Sans oublier qu’elle est aussi membre de Falia éditions en France, une maison d’édition qui travaille pour les enfants. Ce parcours bien rempli d’Aïssatou Cissé résulte du soutien de ses parents, confie-t-elle. «Je n’étais pas tout le temps dans la même école avec mes frères parce que mes parents m’apprenaient à veiller sur moi-même. Et c’est comme ça que j’ai pu veiller sur d’autres personnes. Même si je n’ai pas une force physique, j’ai ma bouche», dit-elle avec passion. D’où son engagement aujourd’hui pour la cause des personnes vulnérables, avec comme objectif de briser les barrières imposées aux personnes handicapées et leur donner une visibilité dans la société.

«MON REVE, C’EST DE VOIR DES FEMMES HANDICAPEES OCCUPER DES POSTES DE PRESTIGE»

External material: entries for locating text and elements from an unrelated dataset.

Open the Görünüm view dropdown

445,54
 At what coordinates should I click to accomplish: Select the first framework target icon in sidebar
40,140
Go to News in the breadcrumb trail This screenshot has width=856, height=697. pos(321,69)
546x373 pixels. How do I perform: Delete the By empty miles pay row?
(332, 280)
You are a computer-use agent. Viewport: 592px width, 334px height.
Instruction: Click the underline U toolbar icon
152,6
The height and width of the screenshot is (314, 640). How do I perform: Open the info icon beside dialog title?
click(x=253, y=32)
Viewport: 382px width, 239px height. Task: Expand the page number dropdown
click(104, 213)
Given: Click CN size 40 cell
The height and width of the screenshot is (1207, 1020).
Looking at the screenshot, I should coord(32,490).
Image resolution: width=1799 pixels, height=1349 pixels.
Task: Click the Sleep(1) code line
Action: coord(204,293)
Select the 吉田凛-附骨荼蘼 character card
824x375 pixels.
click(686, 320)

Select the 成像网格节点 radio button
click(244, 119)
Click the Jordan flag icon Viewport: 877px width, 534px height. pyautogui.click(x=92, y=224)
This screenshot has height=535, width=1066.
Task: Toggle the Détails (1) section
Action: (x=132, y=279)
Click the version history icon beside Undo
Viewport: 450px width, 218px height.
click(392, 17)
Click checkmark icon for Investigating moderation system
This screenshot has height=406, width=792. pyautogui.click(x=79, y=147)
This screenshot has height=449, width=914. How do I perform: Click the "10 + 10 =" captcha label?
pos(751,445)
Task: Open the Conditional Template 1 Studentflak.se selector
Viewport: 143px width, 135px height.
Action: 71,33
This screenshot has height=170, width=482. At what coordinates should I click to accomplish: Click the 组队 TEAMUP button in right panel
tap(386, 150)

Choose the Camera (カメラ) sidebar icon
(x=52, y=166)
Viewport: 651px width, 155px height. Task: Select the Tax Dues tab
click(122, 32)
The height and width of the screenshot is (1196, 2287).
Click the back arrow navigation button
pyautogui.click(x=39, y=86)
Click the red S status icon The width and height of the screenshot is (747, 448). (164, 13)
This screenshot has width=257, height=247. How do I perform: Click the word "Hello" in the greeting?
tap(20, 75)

Féministe jusqu’à la moelle des os, l’insertion des personnes handicapées reste son cheval de bataille. Elle dégage de l’énergie, tremble de joie en abordant ce sujet. «Le handicap constitue un frein dans certaines choses dans la vie professionnelle. Nous sommes obligés de nous battre pour imposer notre savoir faire, notre dynamisme par rapport au travail qui nous est confié. C’est un perpétuel combat, tous les jours, en tant que femme handicapée», martèle-t-elle. Elle ajoute: «mon rêve c’est de voir des femmes handicapées occuper des postes de prestige parque nous avons des femmes d’envergure dans ce pays et il faudrait les accompagner». En tant que femme handicapée, Aïssatou Cissé est anéantie par la prise en charge laissant à désirer de la santé de la reproduction de ses sœurs handicapées au Sé- négal. «C’est déplorable comment on voit, la perception d’une femme handicapée qui attend un enfant. C’est très négatif, c’est insultant», déplore-t-elle.

«L’ECRITURE POUR MOI, C’EST UNE ARME»

Au vu des violences faites aux femmes, elle a aussi comme astuce sa plume pour dénoncer cette injustice sociale. «L’écriture pour moi, c’est arme pour dénoncer. Par exemple, l’excision et l’éducation des enfants, on n’en parle jamais et on s’étonne de voir des délinquants dans la rue.» C’est le thème d’ailleurs de son premier livre intitulé «Zeina». Elle a aussi publié un autre roman: «Un secret trop lourd» dans lequel elle parle de «l’infanticide, de l’abandon des enfants, des bébés et aussi des problèmes que rencontrent les domestiques du monde rural qui tombent enceintes et qui sont perdues, désespérées, qui soit tuent leurs enfants. Et, dans le livre il y a les alternatives». Dans son répertoire de livres aussi, il y a une bande dessinée. Ici, elle aborde le préjugé face au handicap. Et, c’est parce qu’elle est engagée à servir son pays que quand on lui demande quel est son plus beau souvenir, Aïssatou Cissé répond: c’est le «jour où Macky Sall m’a appelée pour dire qu’il a besoin de moi au Palais pour servir ma nation». «Quant à mon mauvais souvenir, c’est le jour où j’ai perdu mon frère», ditelle. Aïssatou Cissé est en train de préparer un gala des Baobabs pour encourager surtout le secteur privé à recruter des femmes handicapées.